L’esperienza di Don Milani va letta come un significativo tentativo di superare distinti schieramenti culturali e politici che in quegli anni dividevano l’Italia e l’Europa attraverso una viva dialettica razionale, una conoscenza storica approfondita, lo studio e l’uso del linguaggio quali elementi di chiarificazione e di diffusione di pensieri e teorie, con l’unico scopo di favorire un’educazione delle masse popolari che le portasse a fruire dei benefici culturali, primo fra tutti la lingua, come unica garanzia per la creazione di una società equilibrata e giusta.
Che oggi qualcuno possa attribuire a Don Milani e ai suoi metodi l’inizio di un processo educativo che, eliminando la selezione si sia fatto responsabile di un degrado e di strutturali carenze nella nostra scuola devastata da interventi e riforme inopportune, completamente scollate da qualsiasi visione o progetto di società, significa non aver capito il senso profondo della sua azione educativa. Don Milani era un facilitatore per ciò che riguardava la rimozione degli impedimenti che impedivano agli “ultimi” di accedere all’educazione, ma solo come prima fase di acquisizione dell’uso della lingua, che era per lui l’indispensabile passo verso l’uguaglianza e il progresso. Successivamente le conoscenze erano riproposte e condivise in un processo di acculturazione costante e rigorosa che non includeva “promozioni” facili o programmi di secondo livello, come a qualcuno oggi fa comodo credere per potergli imputare una presunta responsabilità nei problemi della scuola odierna.
Il grande merito di Don Milani è, non solo di aver pensato ad una scuola diversa e di averla realizzata, ma anche quello di aver fatto diventare il “problema scuola” un problema di massa da discutere nella società e non solo nei corridoi del Ministero della Pubblica Istruzione, nei Palazzi del potere, nel chiuso delle aule scolastiche.

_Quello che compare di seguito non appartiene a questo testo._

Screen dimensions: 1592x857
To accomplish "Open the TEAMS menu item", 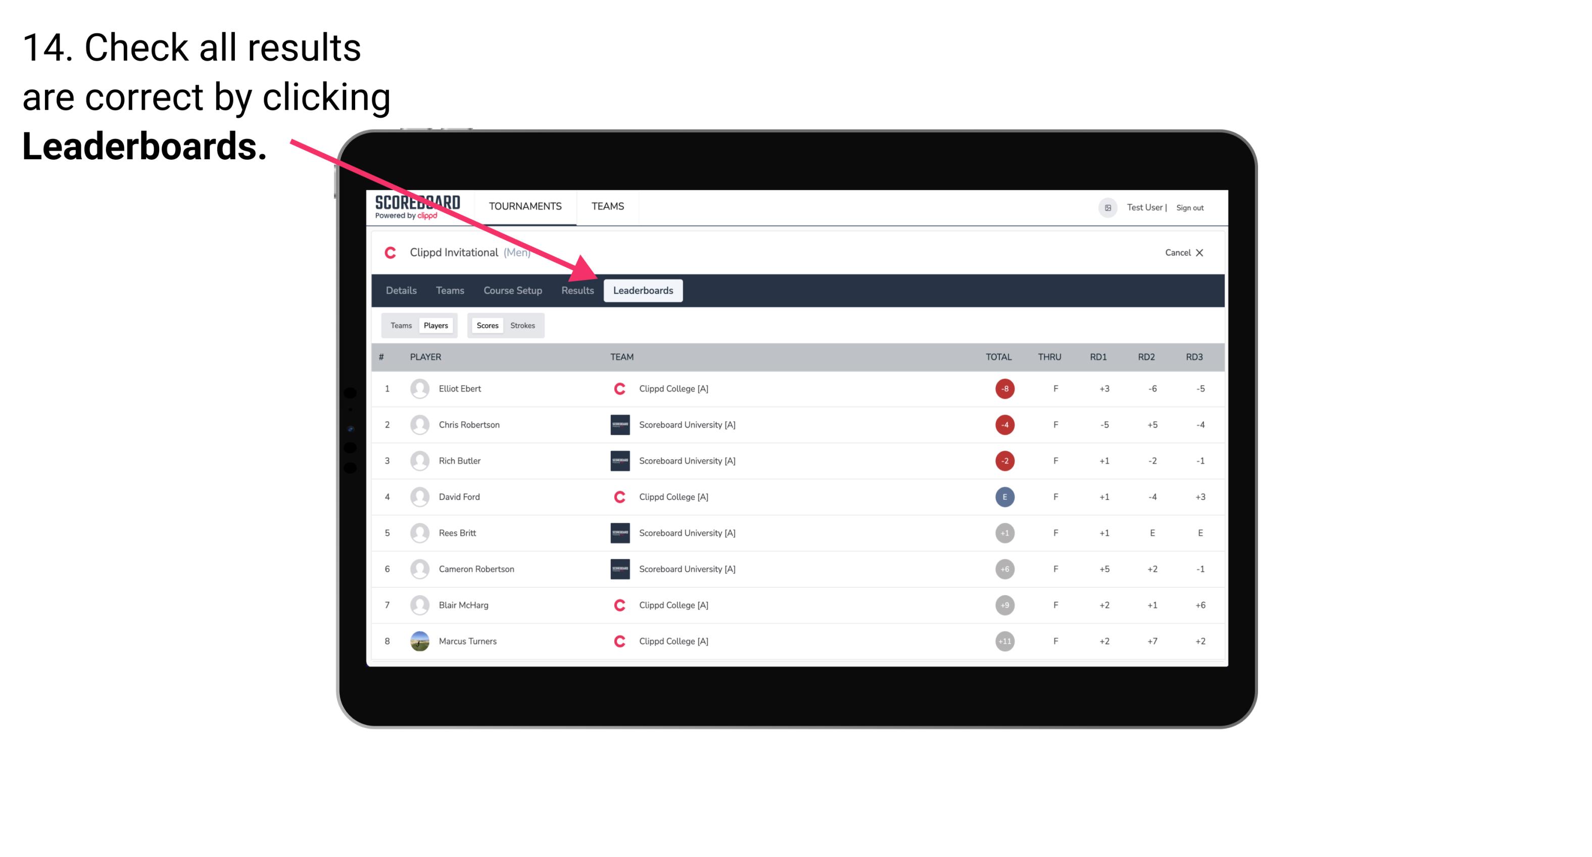I will [x=608, y=206].
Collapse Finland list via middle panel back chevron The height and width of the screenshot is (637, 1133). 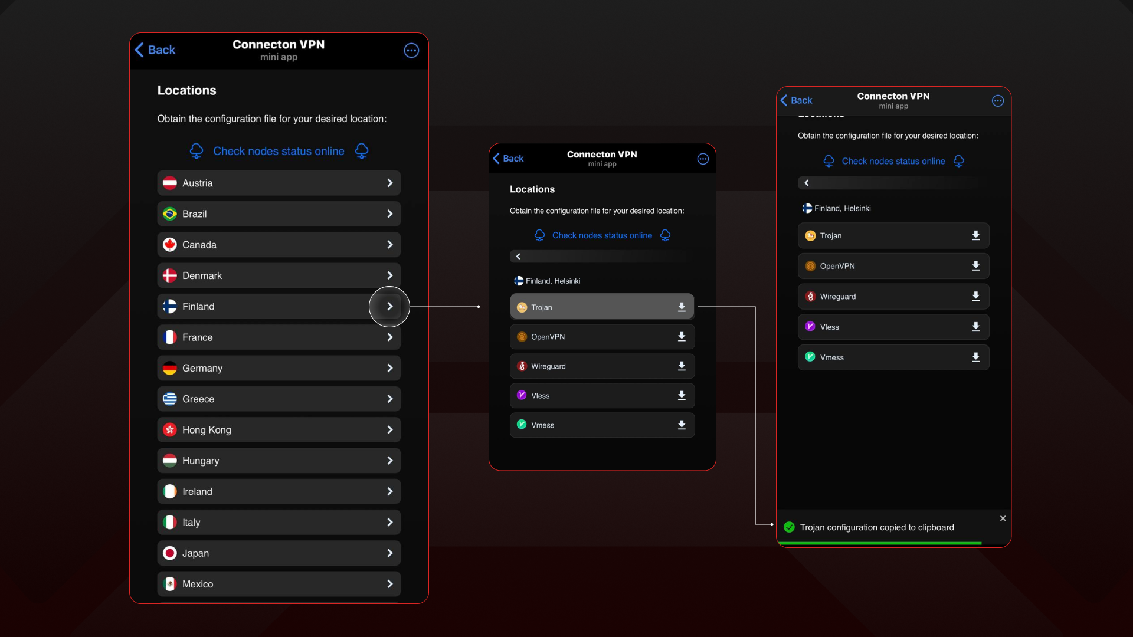(x=518, y=257)
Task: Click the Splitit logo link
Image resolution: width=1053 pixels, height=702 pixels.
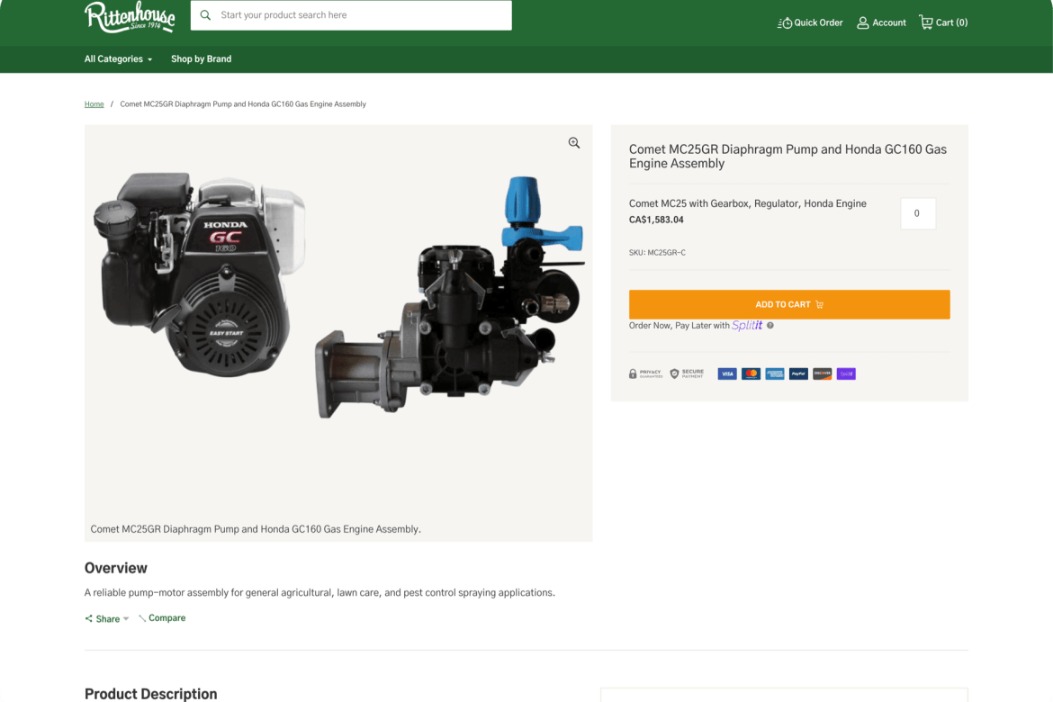Action: point(747,326)
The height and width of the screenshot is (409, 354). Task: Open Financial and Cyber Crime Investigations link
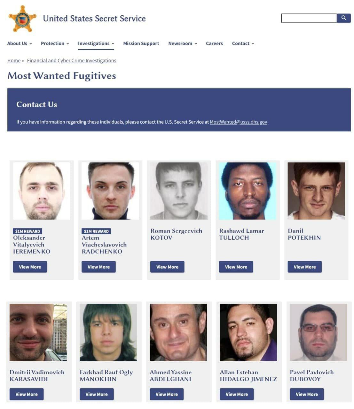pos(72,60)
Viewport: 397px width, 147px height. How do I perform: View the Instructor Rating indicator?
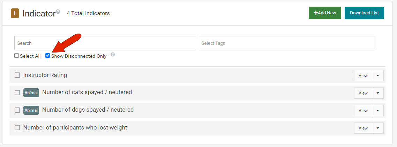click(363, 76)
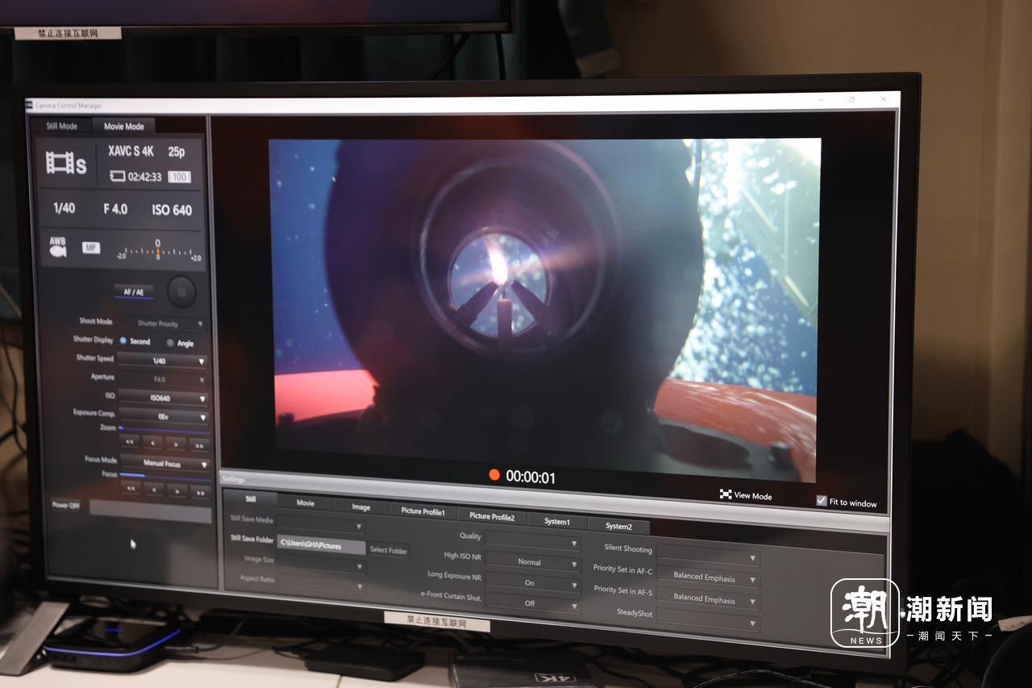The height and width of the screenshot is (688, 1032).
Task: Click the AWB white balance icon
Action: 58,247
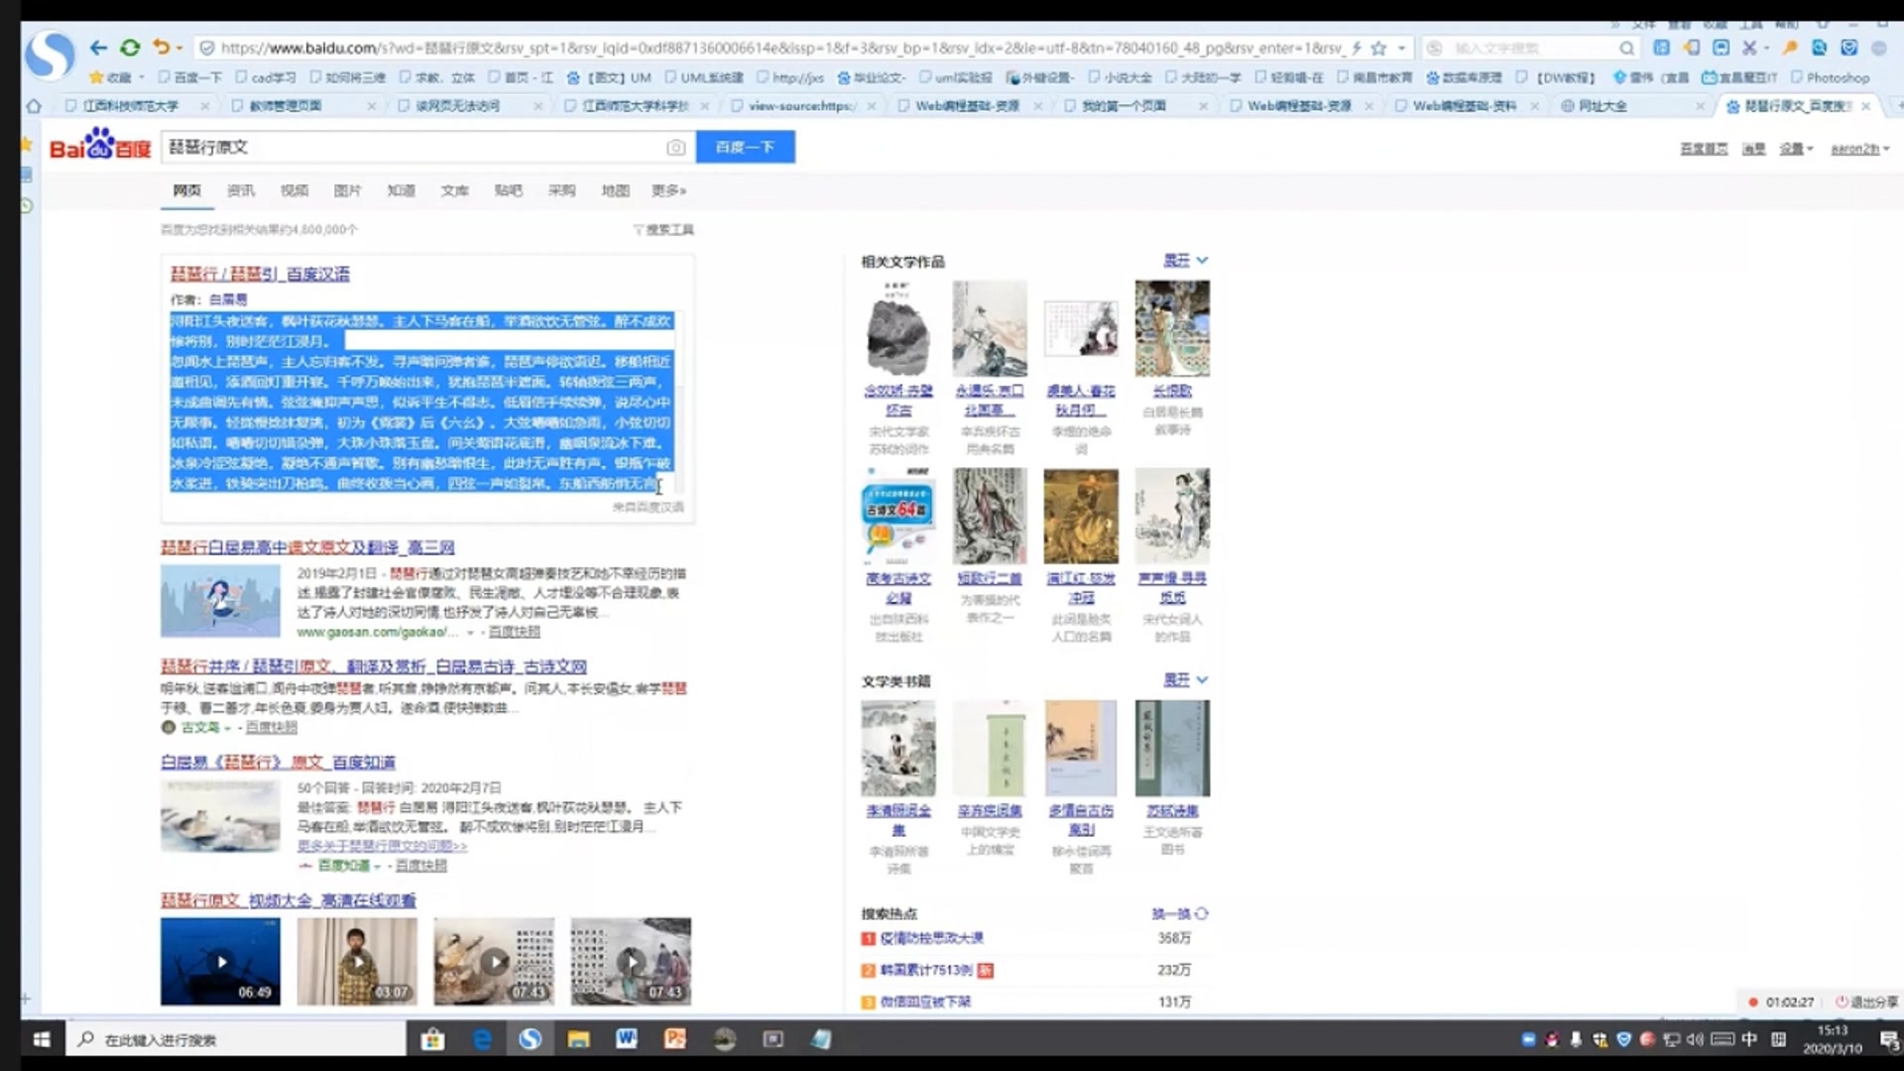Click the Windows Start button
The image size is (1904, 1071).
coord(41,1039)
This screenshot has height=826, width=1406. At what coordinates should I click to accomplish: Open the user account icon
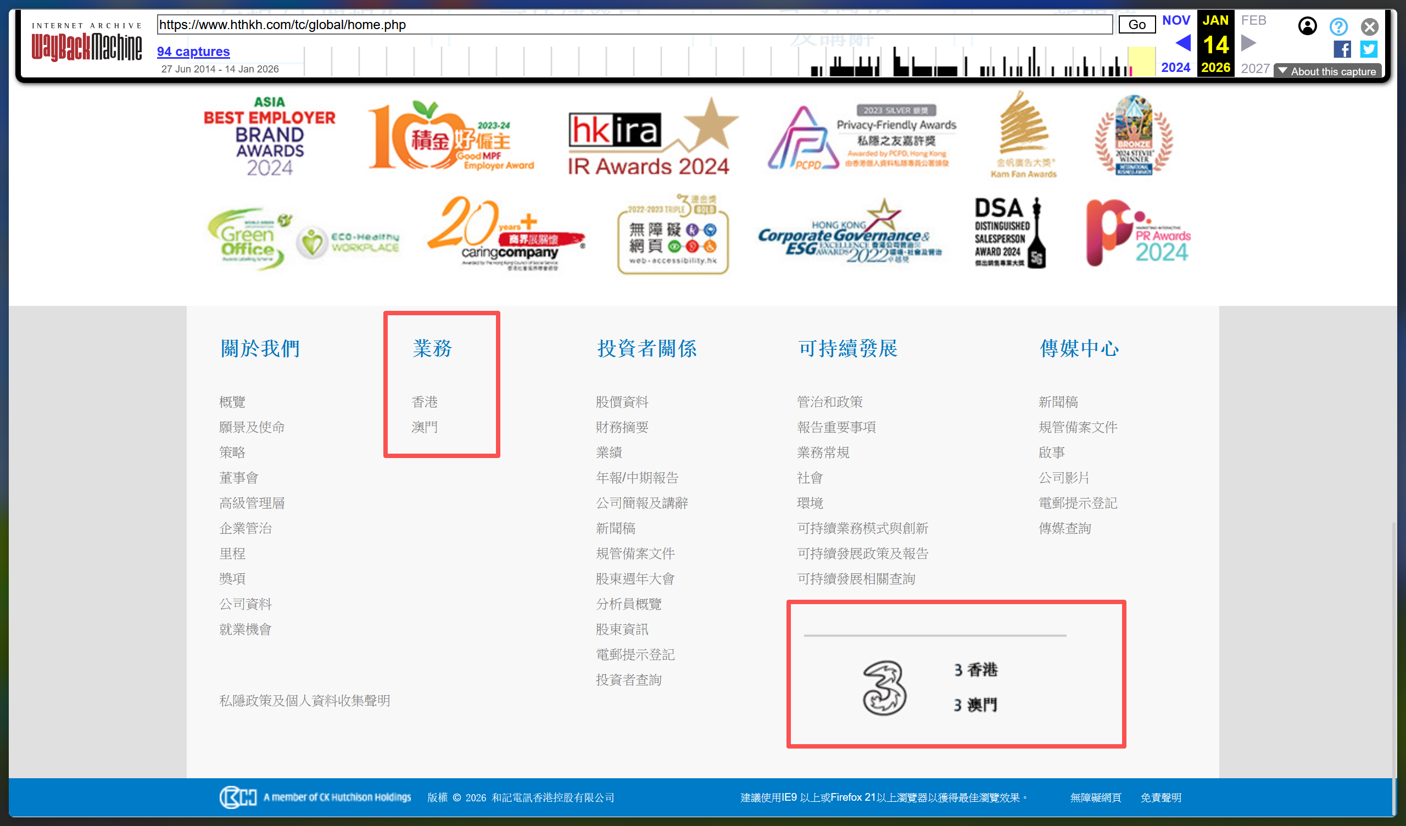pos(1307,26)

Ciò che ci resta di lui è la forza radicale con cui sentì e portò avanti la sua attività di educatore come un dovere civico e morale. Ciò che ci resta di lui è l’impegno di tanti docenti a cercare soluzioni quotidiane nella pratica educativa, specie per coloro che la società emargina e che sono la forza umana di un popolo, le cui potenzialità disperse sarebbero una perdita incalcolabile per lo sviluppo umano, sociale e culturale di tutti, un impoverimento delle risorse del nostro paese. La sua è una grande indicazione pedagogica che deve essere uno stimolo, non per ripetere l’esperienza irripetibile di Barbiana, ma per creare cento, mille Barbiana che rispondano alle necessità della scuola e della società oggi, bisognose come ieri del contributo di tutti alla crescita comune, “perché il sogno dell’uguaglianza non resti un sogno.”
Nel 1997 la Rai ha mandato in onda in due puntate una miniserie dal titolo Don Milani – Il priore di Barbiana, diretta da Andrea e Antonio Frazzi, interpretata da Sergio Castellito, che ha riproposto a trent’anni dalla morte la figura e l’opera di don Milani.
In questi giorni la visita del papa Francesco alla tomba di Don Milani ne ha riconosciuto in pieno e senza ombre il valore della pratica pastorale e educativa.